Amid the high and increasing energy rates, our people are hoping that the Marcos administration will make good on its promise to ensure an ample energy supply in the coming months and years as it vows to provide cheap and reliable energy through the promotion and utilization of renewable energy (RE) sources in the country.

In the administration’s year-end report, Malacanang said the Department of Energy’s (DoE) major plans for 2023 include updating the Philippine Energy Plan, pursuing contingency measures and activities to ensure energy supply during critical periods, and pushing for the continued development of alternative fuel and improving access to electricity.

It can be recalled that in his first State of the Nation Address in July, Marcos cited it as a “key sector” in the administration’s push for economic growth and increased employment.

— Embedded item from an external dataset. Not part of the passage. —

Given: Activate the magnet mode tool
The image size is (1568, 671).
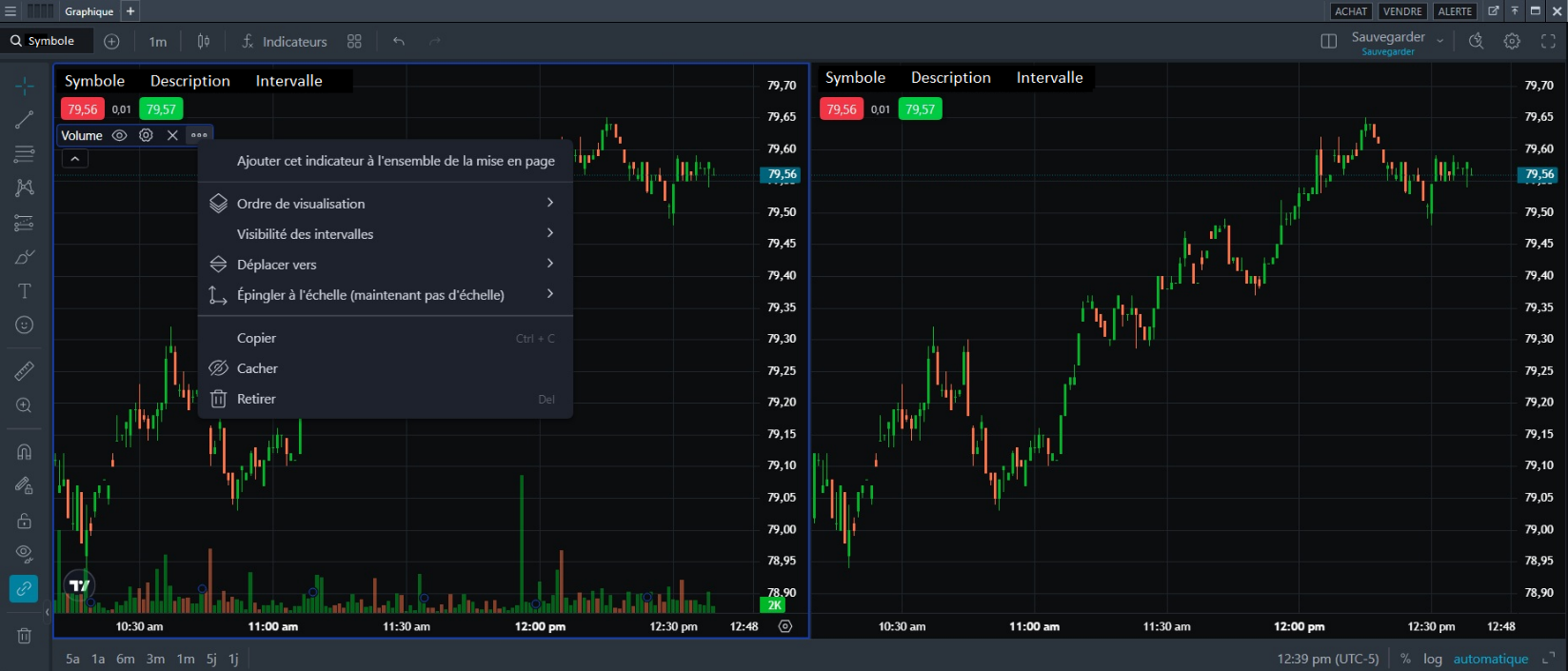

He said the country is searching for new power sources while improving the energy supply mix between traditional and renewable sources.

The DoE, in collaboration with the Energy Regulatory Commission, is set to develop policy and framework for new and emerging RE technologies. “These include offshore wind, waste-to-energy, expanded rooftop solar program, as well as ocean and tidal stream energy,” the Palace said.

Hence, the Marcos administration has increased investments in RE projects to meet the target of a 35 percent share in the country’s power generation mix by 2030 and 50 percent by 2040. From July 1 to Dec. 14, 2022, the Palace said the DoE has awarded 41 RE service contracts with a potential capacity of 9.2 gigawatts (GW). Of this number, around 6.2 GW of equivalent capacity will come from offshore wind service contracts.

These, indeed, are good news to reckon with among energy consumers whose bills have had constantly-increasing amounts payable to local electric cooperatives. These are yet promises at the moment, but we hope to have them realized soon.